Santé, œuvres sociales et soin des plus vulnérables
Au chapitre de la santé, l’Hôpital Laval et ses pavillons, dirigés par les Sœurs de la Charité, deviennent rapidement renommés pour le traitement de la tuberculose et des maladies respiratoires. Avec l’arrivée de traitements efficaces et le développement de la recherche, l’hôpital évolue vers des spécialités comme la pneumologie et la cardiologie, avant d’être cédé à l’État en 1975.
Les religieuses assurent aussi la prise en charge des jeunes filles et femmes en difficulté. En 1931, les Sœurs du Bon-Pasteur administrent le Refuge Notre-Dame-de-la-Merci (aujourd’hui boulevard René-Lévesque Ouest), premier établissement carcéral pour femmes, et ouvrent plus tard à Cap-Rouge le Refuge Notre-Dame-de-la-Garde pour jeunes délinquantes et la Résidence Saint-Charles pour orphelines.

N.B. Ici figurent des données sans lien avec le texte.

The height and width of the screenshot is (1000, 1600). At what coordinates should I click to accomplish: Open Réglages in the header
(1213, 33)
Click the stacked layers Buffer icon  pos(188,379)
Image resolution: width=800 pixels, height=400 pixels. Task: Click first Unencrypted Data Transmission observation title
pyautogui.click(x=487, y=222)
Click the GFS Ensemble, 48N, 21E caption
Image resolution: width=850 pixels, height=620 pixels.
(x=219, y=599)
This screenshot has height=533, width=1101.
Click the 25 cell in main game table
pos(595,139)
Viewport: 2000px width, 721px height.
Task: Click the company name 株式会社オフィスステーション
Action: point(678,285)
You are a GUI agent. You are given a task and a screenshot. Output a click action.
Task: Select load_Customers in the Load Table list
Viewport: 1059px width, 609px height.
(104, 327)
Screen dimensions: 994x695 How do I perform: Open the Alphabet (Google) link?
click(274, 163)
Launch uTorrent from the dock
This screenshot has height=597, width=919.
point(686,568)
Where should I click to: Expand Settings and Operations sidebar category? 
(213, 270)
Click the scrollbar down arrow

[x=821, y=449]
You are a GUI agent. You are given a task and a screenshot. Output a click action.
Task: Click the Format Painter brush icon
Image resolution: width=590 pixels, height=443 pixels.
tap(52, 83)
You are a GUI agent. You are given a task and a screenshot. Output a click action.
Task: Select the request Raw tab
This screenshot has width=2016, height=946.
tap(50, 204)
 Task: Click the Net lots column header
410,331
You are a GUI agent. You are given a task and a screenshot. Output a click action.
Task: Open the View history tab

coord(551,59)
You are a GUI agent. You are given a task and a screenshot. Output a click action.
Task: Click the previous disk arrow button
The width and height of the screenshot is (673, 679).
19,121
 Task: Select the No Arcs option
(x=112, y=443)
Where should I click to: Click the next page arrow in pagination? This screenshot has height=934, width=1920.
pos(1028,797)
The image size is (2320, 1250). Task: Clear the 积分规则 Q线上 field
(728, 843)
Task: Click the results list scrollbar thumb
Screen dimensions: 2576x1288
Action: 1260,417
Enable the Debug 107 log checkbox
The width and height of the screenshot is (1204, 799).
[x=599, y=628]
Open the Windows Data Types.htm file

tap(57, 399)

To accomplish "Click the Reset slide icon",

Expansion foncière et urbanisation
Après la Seconde Guerre mondiale, l’urbanisation rapide de Sainte-Foy oblige les congrégations à se rapprocher du campus de l’Université Laval et à occuper les vastes propriétés disponibles. En 1947, les religieux de Saint-Vincent-de-Paul ouvrent une maison de formation sur le chemin Sainte-Foy, et les Frères du Sacré-Cœur construisent un juvénat sur les hauteurs de Champigny. À cette période, les communautés possèdent près du tiers du territoire de Sainte-Foy et 60 % des terres disponibles au développement immédiat.
Si cette présence ralentit l’urbanisation et prive la municipalité de revenus fonciers, elle assure la préservation temporaire de domaines historiques, tout en permettant l’implantation d’institutions éducatives, sociales et de santé. Progressivement, certaines propriétés sont vendues pour des développements résidentiels, comme la maison générale des Sœurs du Bon-Pasteur inaugurée en 1965.
Héritage et mémoire
Aujourd’hui, les communautés religieuses sont moins nombreuses, victimes du vieillissement de leurs effectifs et de l’absence de relève. La majorité de leurs établissements a été reprise par l’État ou des corporations laïques. Cependant, leur empreinte historique demeure à travers les couvents, écoles, hôpitaux et œuvres sociales qu’elles ont fondés. À Sainte-Foy, ces institutions témoignent encore de plusieurs siècles de mission éducative, sociale et religieuse, et restent une part essentielle de la mémoire du territoire.